US$250 Million Convertible Senior Notes

TORONTO, ON, March 19, 2026 – i-80 GOLD CORP. (TSX:IAU) (NYSE American:IAUX) (“i-80 Gold” or the “Company”) announced that it has priced its previously announced offering (the “Offering”) of unsecured convertible senior notes due 2031 (the “Notes”). The Company intends to issue US$250 million aggregate principal amount of Notes (or US$287.5 million aggregate principal amount if the option granted to the initial purchasers to purchase additional Notes is exercised in full). The Offering was upsized from the previously announced US$200 million (or US$230 million if the option granted to the initial purchasers to purchase additional Notes was exercised in full).

The Notes will bear cash interest paid semi-annually at a rate of 3.75% per annum. The initial conversion rate for the Notes will be 519.4805 common shares of the Company (the “Shares”) per US$1,000 principal amount of Notes, equivalent to an initial conversion price of approximately US$1.93 per Share. The initial conversion rate represents a premium of approximately 37.5% relative to yesterday’s closing market price of the Shares on the NYSE American and is subject to adjustment in certain events.

The Offering is expected to close on or about March 23, 2026, subject to customary closing conditions including approval of the Toronto Stock Exchange and the NYSE American.

i-80 Gold intends to use the net proceeds from this Offering to advance the Company’s gold projects through various stages of development, refurbish the Lone Tree processing plant, and fund resource expansion and infill drilling, as well as for general corporate and working capital purposes.

The Notes and the Shares issuable upon the conversion thereof have not been and will not be registered under the U.S. Securities Act of 1933, as amended (the “Securities Act”), registered under any state securities laws, or qualified by a prospectus in Canada. The Notes and the Shares may not be offered or sold in the United States absent registration under the Securities Act or an applicable exemption from registration under the Securities Act. The Notes were offered only to “qualified institutional buyers” (as defined in Rule 144A under the Securities Act). The Notes may not be offered or sold in Canada except pursuant to exemptions from the prospectus requirements of applicable Canadian provincial and territorial securities laws.

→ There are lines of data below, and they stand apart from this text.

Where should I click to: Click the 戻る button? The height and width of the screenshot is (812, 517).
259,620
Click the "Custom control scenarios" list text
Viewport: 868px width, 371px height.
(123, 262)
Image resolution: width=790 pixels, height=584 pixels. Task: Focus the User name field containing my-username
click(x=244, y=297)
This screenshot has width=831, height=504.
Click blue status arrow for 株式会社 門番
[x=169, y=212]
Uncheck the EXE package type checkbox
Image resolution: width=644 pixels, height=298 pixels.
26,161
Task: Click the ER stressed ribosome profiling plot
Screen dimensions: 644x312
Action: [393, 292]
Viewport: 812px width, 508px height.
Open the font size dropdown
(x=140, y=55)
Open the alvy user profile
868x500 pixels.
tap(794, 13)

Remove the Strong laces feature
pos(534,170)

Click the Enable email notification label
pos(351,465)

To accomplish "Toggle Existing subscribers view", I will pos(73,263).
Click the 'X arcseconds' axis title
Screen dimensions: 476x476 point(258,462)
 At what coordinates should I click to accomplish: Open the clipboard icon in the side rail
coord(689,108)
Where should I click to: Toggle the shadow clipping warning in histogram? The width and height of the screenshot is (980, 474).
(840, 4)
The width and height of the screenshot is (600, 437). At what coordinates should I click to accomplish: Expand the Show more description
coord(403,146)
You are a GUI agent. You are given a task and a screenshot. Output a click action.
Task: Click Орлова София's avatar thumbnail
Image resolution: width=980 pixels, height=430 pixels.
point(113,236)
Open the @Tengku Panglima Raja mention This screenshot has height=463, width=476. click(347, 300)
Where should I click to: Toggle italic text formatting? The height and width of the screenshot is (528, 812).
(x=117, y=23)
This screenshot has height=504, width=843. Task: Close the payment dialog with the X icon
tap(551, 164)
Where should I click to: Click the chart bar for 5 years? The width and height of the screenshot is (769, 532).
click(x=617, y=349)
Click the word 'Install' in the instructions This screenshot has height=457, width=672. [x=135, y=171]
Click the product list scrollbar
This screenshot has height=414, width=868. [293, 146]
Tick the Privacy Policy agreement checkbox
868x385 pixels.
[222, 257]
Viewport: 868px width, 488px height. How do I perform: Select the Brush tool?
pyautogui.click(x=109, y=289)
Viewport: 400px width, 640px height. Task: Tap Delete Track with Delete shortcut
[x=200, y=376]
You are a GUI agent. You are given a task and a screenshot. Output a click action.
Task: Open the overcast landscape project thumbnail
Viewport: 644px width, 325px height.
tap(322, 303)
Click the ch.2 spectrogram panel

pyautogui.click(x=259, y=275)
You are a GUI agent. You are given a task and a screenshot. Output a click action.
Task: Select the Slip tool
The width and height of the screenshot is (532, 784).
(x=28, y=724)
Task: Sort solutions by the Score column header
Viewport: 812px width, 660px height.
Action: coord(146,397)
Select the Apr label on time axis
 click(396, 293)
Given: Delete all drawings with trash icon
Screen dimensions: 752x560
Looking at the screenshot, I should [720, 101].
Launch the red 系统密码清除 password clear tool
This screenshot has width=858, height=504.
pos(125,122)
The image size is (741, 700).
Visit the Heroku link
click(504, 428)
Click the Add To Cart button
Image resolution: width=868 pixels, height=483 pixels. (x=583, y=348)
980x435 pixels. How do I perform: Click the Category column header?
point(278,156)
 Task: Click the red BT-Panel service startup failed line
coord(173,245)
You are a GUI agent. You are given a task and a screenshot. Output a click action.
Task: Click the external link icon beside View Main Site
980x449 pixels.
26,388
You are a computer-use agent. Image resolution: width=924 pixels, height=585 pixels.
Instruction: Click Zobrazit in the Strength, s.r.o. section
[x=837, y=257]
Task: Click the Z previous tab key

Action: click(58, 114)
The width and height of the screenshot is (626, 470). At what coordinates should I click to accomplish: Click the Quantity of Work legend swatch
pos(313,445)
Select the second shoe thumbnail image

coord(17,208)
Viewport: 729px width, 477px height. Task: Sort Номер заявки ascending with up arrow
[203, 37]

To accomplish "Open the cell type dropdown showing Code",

This news release is neither an offer to sell nor the solicitation of an offer to buy the Notes or the Shares issuable upon the conversion thereof, and shall not constitute an offer to sell or solicitation of an offer to buy, or a sale of, the Notes or the Shares issuable upon the conversion thereof in any jurisdiction in which such offer, solicitation or sale is unlawful.

About i-80 Gold Corp.

i-80 Gold Corp. is a Nevada-focused mining company committed to building a mid-tier gold producer through a new development plan to advance its high-quality asset portfolio. The Company is the fifth largest gold mineral resource holder in the state with a pipeline of high-grade multi-stage projects strategically located in Nevada’s most prolific gold-producing trends. Leveraging its central processing facility following an anticipated refurbishment, i-80 Gold is executing a hub-and-spoke regional mining and processing strategy to maximize efficiency and growth. i-80 Gold’s shares are listed on the Toronto Stock Exchange (TSX: IAU) and the NYSE American (NYSE: IAUX).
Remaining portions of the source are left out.